Не успел я протянуть ему сигарету, как он выхватил ее из моих пальцев, уселся напротив меня и стал жадно и с наслаждением курить.
— А кто ты? — спросил я его.
— Я невезучий. Всякий раз, когда мне должны что-то дать, меня обводят вокруг пальца.
— Как это?
— А так. И еще я убиваю тюремщиков. Сегодня ночью повесил двоих. Только никому об этом не говори.
— А за что ты их повесил?
— Они украли дом моей матери. Представь себе, мать послала мне свой дом, он им понравился, и они оставили его себе и поселились в нем. Разве неправильно я сделал, повесив их?
— Ты прав. Теперь они не смогут жить в доме твоей матери.
— Видишь того жирного тюремщика за решетками? Он тоже живет в доме. С ним я тоже управлюсь, будь спокоен, — он встает и уходит.
Уф! Жить среди сумасшедших не столько смешно, сколько опасно. Ночью, особенно в полнолуние, они жутко кричат. Видимо, на них каким-то образом влияет луна. На мне тюремщики иногда проводят опыты.

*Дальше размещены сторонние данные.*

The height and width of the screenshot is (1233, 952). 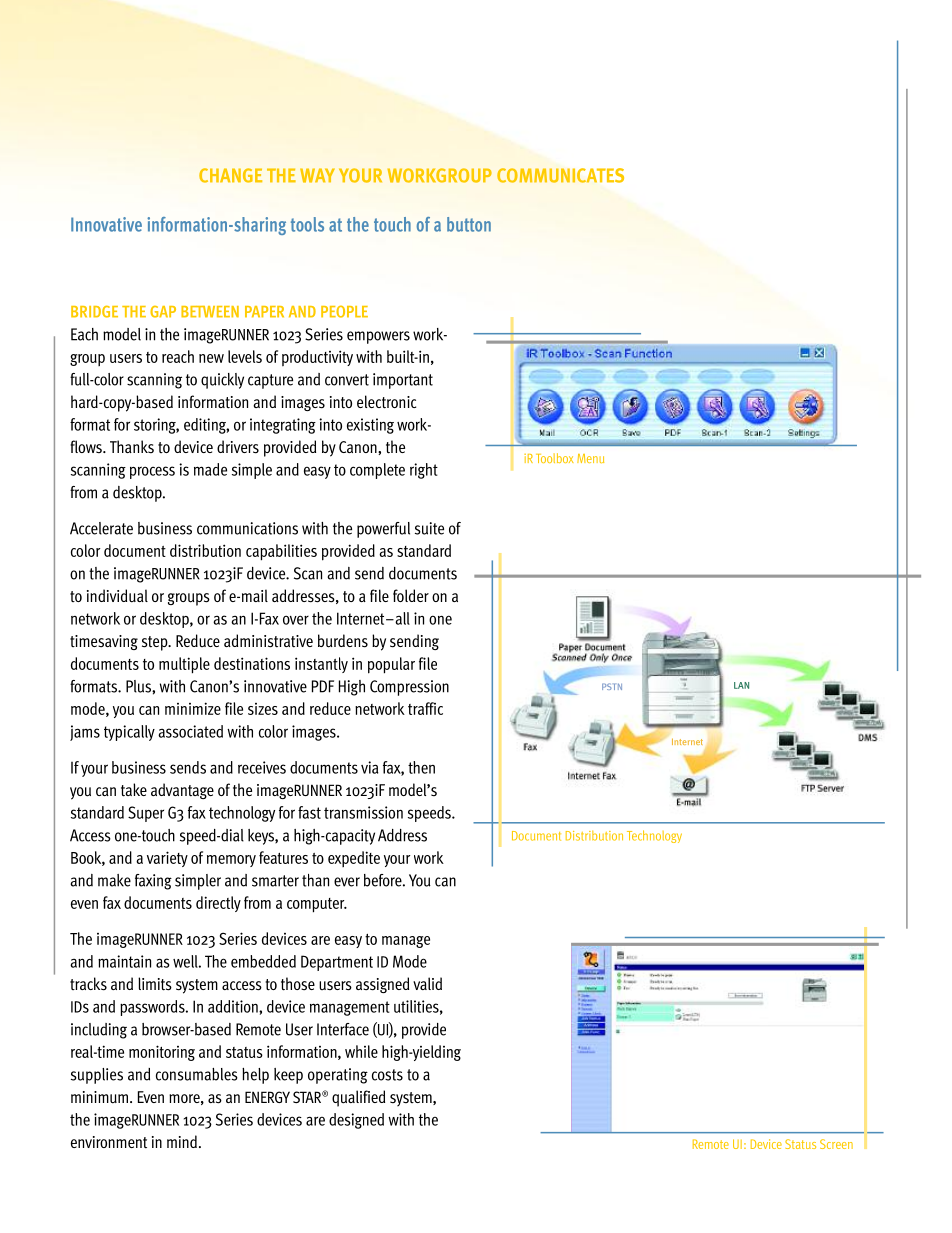 What do you see at coordinates (409, 688) in the screenshot?
I see `Compression` at bounding box center [409, 688].
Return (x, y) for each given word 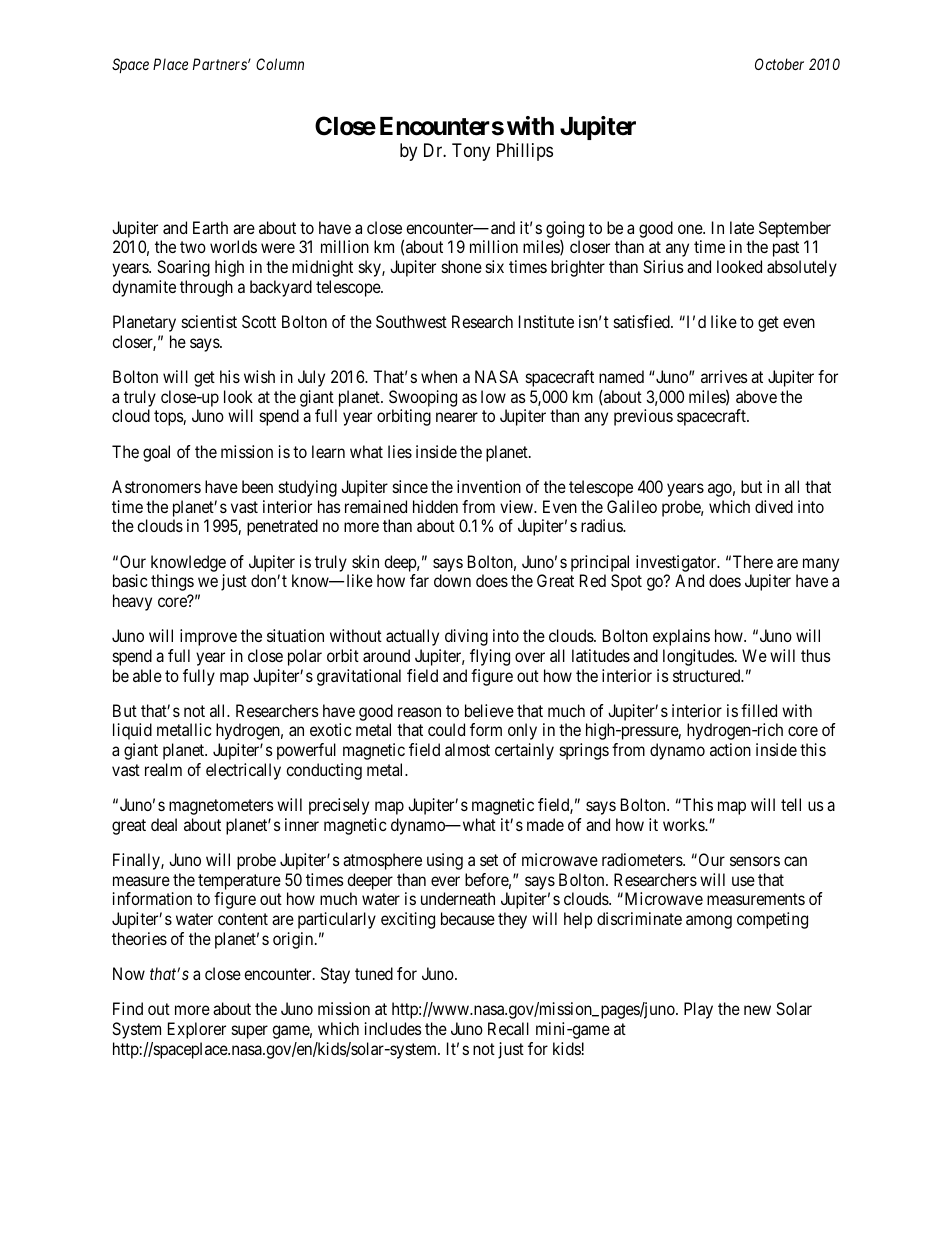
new (757, 1010)
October (779, 64)
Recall (508, 1028)
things (172, 582)
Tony (471, 152)
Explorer (197, 1030)
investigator (677, 563)
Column (280, 64)
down (452, 580)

Они «забывают», к примеру, выводить меня во двор — хотят посмотреть, буду ли я этого требовать. Не приносят мне еду. Я обзавелся палкой с веревкой на конце и делаю вид, что ловлю рыбу.
— Как ловится, Бабочка?
— Они не прикасаются к наживке. Представь себе, за мною всюду следует маленькая рыбка, и, когда большая рыба собирается дотронуться до наживки, маленькая предупреждает ее: «Берегись, не трогай, это Бабочка ловит нас». Поэтому я не поймал пока ни одной рыбы. Но я продолжаю удить. Может быть, найдется рыба, которая ей не поверит.

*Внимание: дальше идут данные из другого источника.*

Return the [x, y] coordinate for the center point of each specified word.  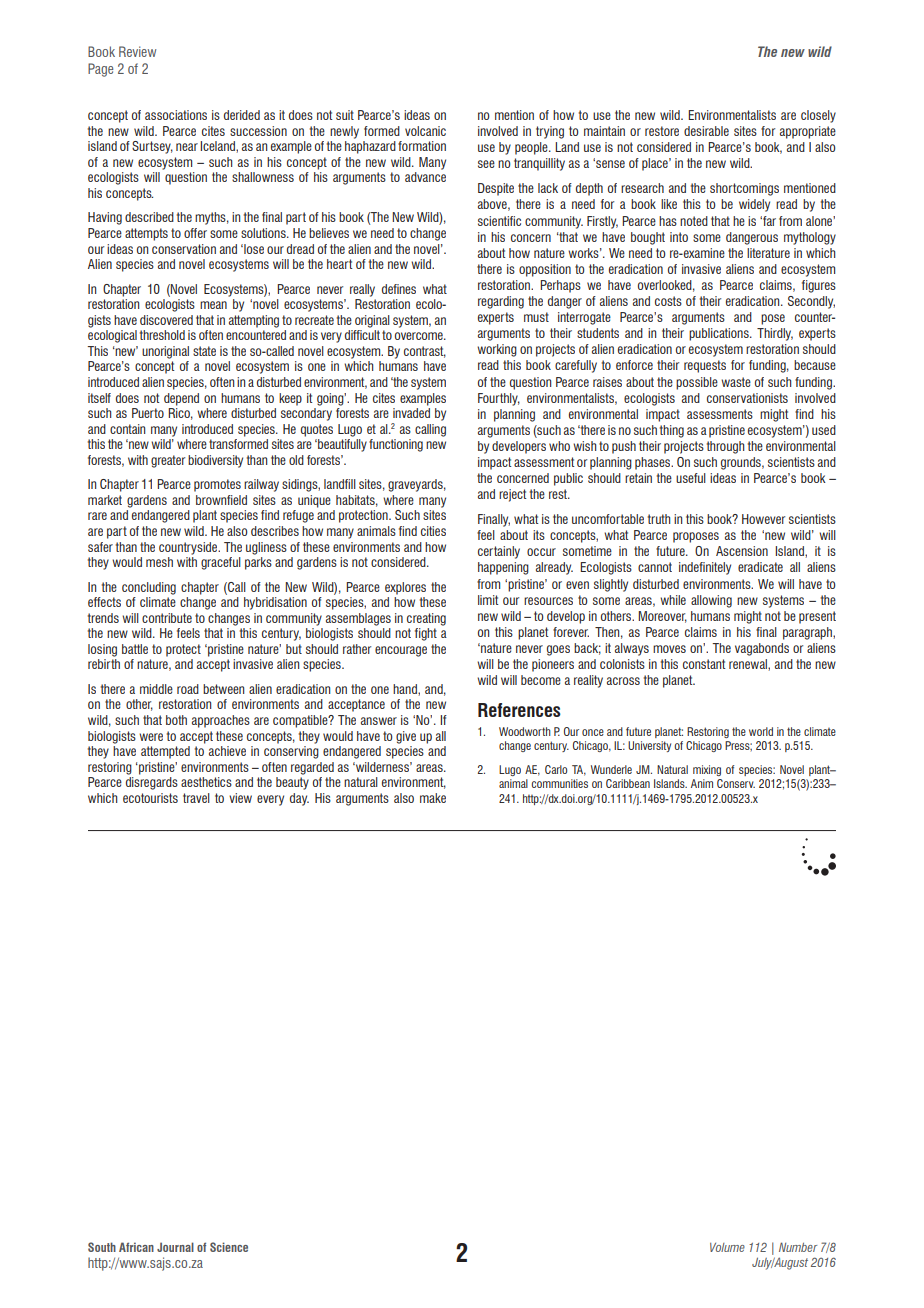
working [497, 350]
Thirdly [775, 334]
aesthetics [206, 782]
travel [196, 798]
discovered [166, 320]
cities [433, 531]
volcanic [425, 131]
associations [176, 115]
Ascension [742, 551]
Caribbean [628, 783]
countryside [189, 548]
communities [559, 783]
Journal [175, 1247]
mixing [707, 770]
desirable [706, 131]
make [433, 798]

Я слышу, как тюремщик говорит санитару: «Он получил то, что ему причитается».
Мне не удается съедать свою порцию чечевицы, которую нам выдают в столовой за общим столом. Сумасшедший великан, ростом не меньше метра девяносто, с волосатыми, как у обезьяны, руками, ногами и грудью (он зовет себя Айвенго) избрал меня своей жертвой. Он почти разом проглатывает содержимое своей тарелки, а потом берется за мою. Я съедаю всего пару ложек. Опорожнив тарелку, он возвращает ее мне, а потом смотрит на меня идиотскими глазами. Он мне изрядно надоел и, кроме того, взрыв ярости только поможет ускорить мое переселение в сумасшедший дом. Однажды, когда в очередной раз Айвенго усаживается рядом со мной, и его тупая морда сияет от удовольствия в ожидании моей порции чечевицы, я придвигаю к себе тяжелый графин с водой, и как только великан берется за мою тарелку и опрокидывает ее содержимое в свою глотку, я встаю и со всей силы разбиваю графин о его макушку. С криком раненого зверя он растягивается на земле. Все сумасшедшие, вооруженные тарелками, тут же набрасываются друг на друга. Страшный шум. Потасовка сопровождается дикими воплями.